[Rows of pointing data]
☆ ☆ ☆ ☆ ☆

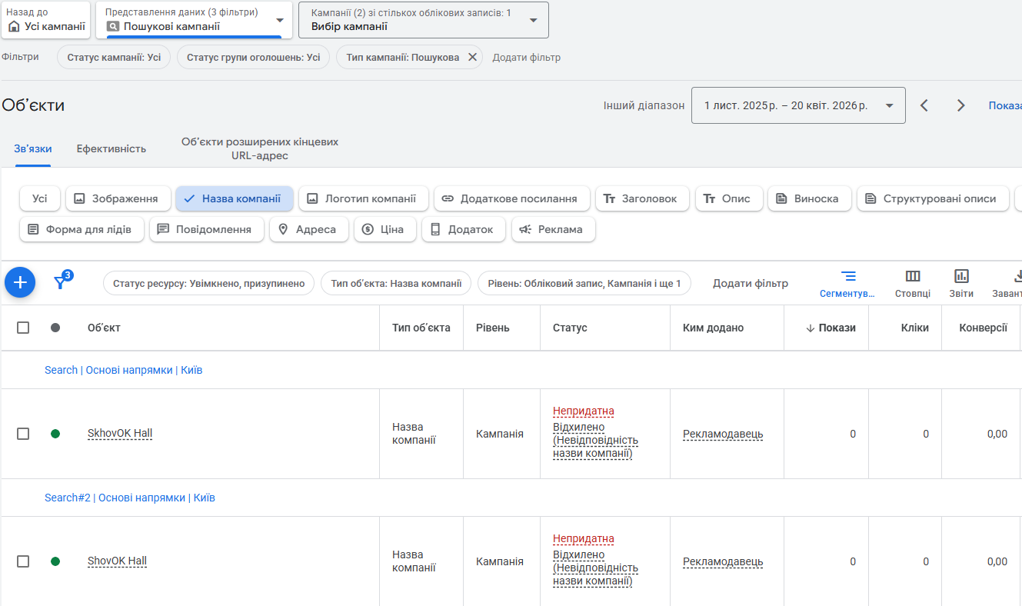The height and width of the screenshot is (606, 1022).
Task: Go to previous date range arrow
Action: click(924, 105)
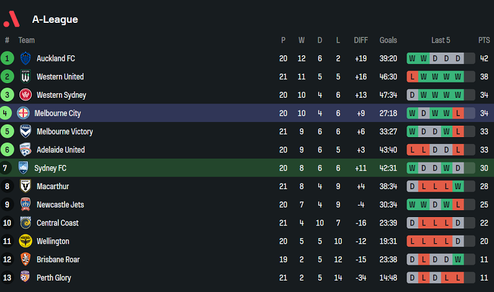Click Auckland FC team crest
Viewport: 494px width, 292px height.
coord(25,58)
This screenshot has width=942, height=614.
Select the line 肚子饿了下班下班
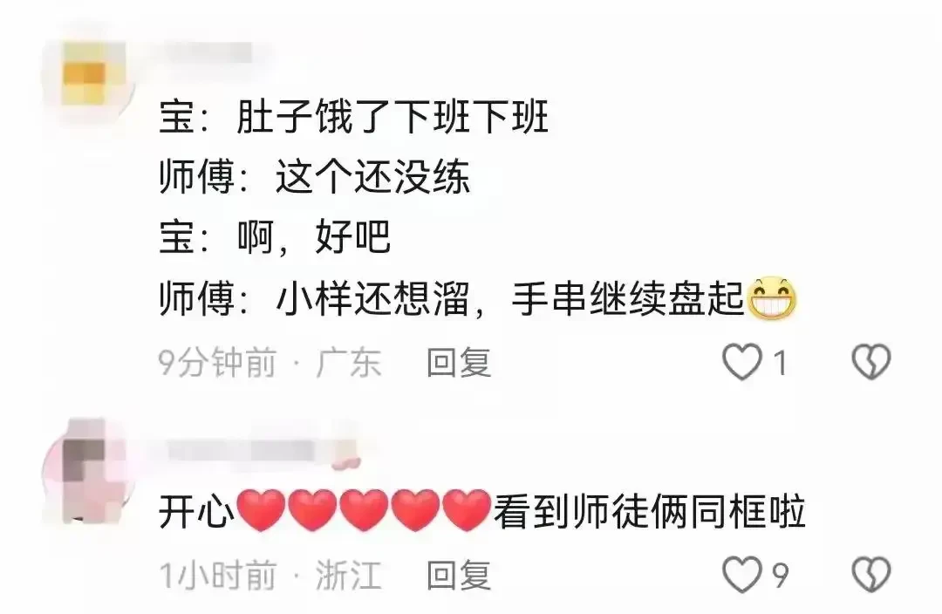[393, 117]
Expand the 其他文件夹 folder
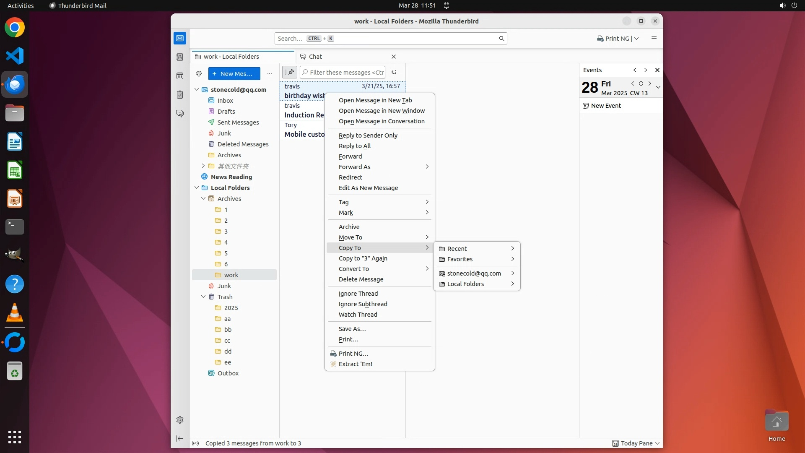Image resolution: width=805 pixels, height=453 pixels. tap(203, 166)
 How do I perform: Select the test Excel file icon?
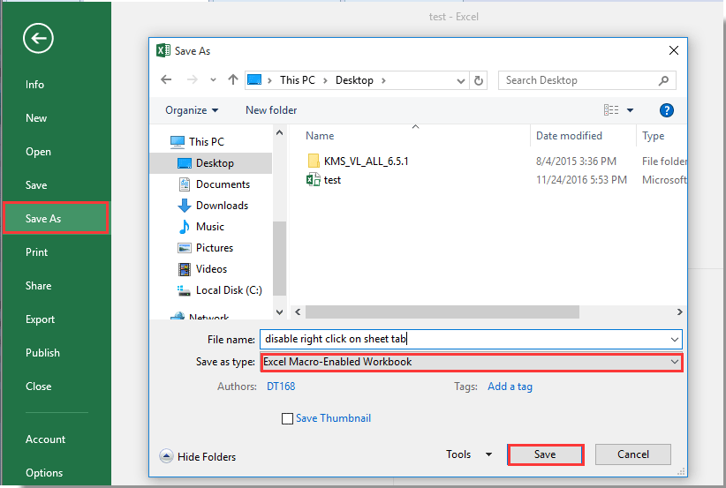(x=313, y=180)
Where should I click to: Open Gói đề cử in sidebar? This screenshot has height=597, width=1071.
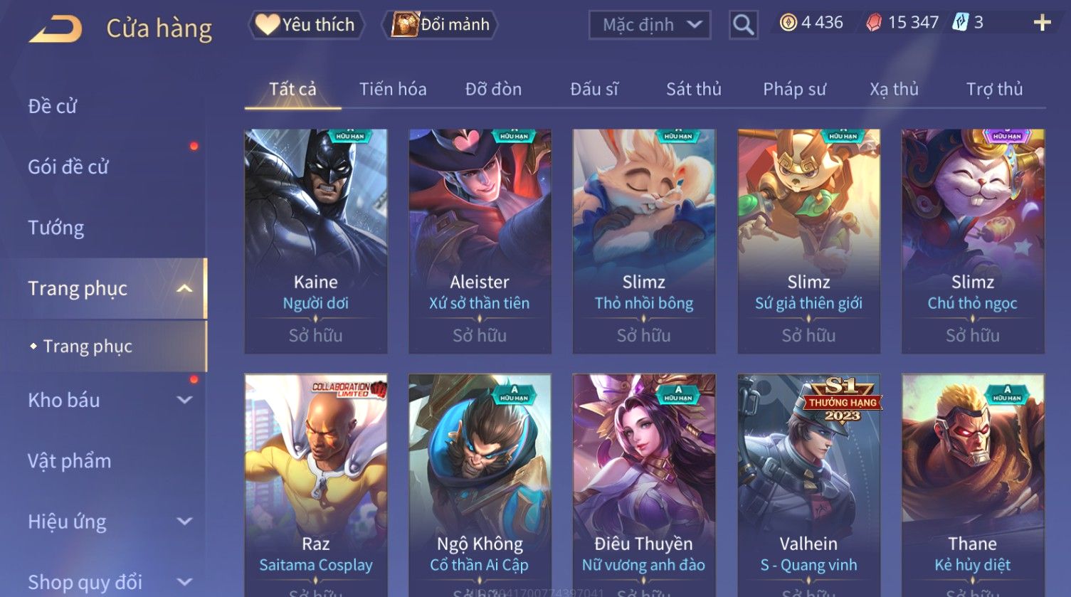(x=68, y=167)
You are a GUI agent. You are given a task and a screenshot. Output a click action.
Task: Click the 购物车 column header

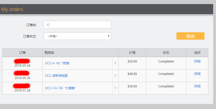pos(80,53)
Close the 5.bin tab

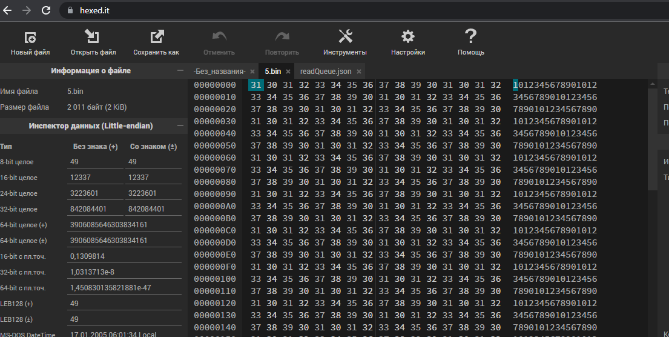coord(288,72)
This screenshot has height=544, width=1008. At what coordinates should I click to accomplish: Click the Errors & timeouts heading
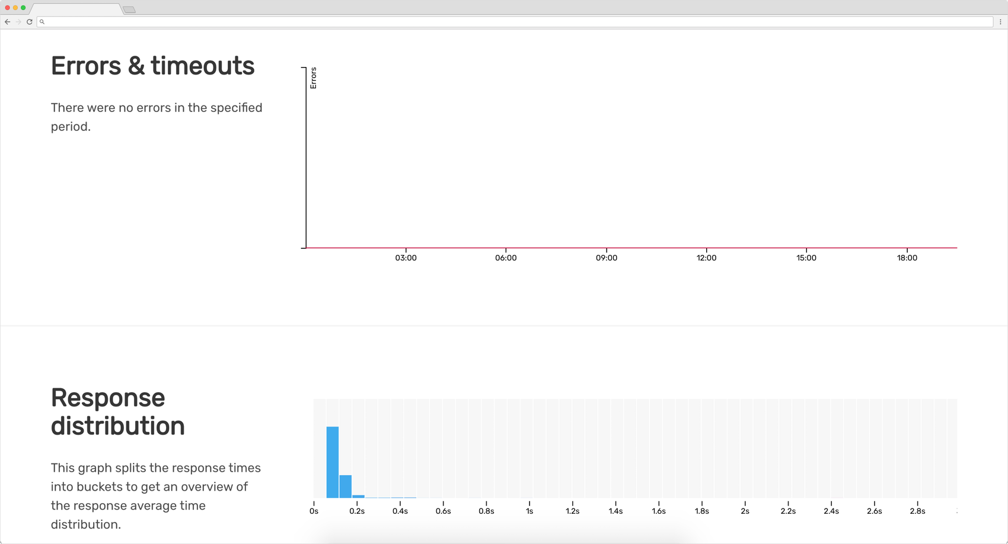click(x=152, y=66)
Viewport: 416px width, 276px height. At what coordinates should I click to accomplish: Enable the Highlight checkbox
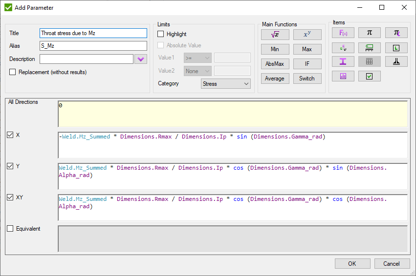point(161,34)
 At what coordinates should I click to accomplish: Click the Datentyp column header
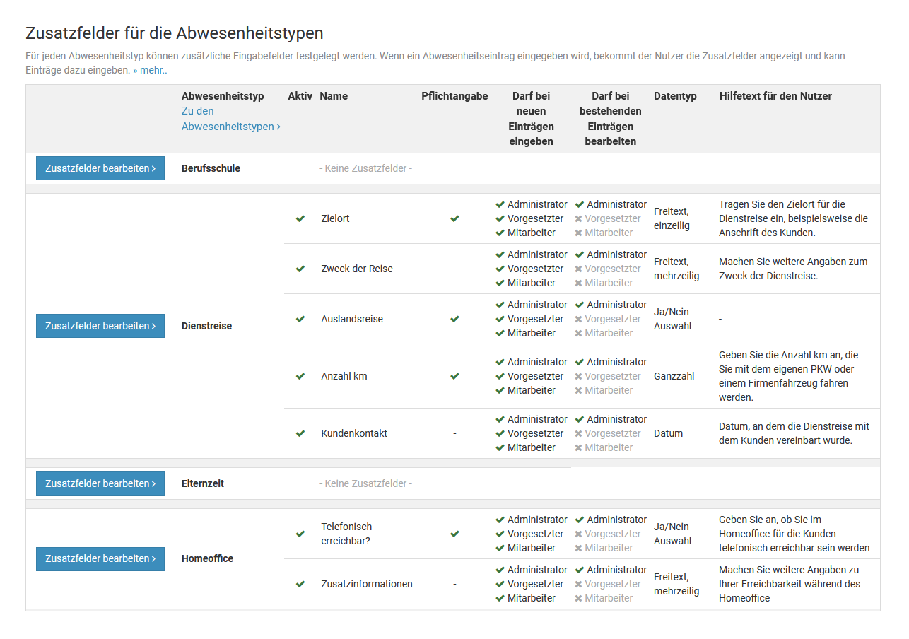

☆ ☆ ☆ ☆ ☆

#### Task statement
Please count the lines in the records above that contain the word "Select" and reply with the number alone.

#### Final result
2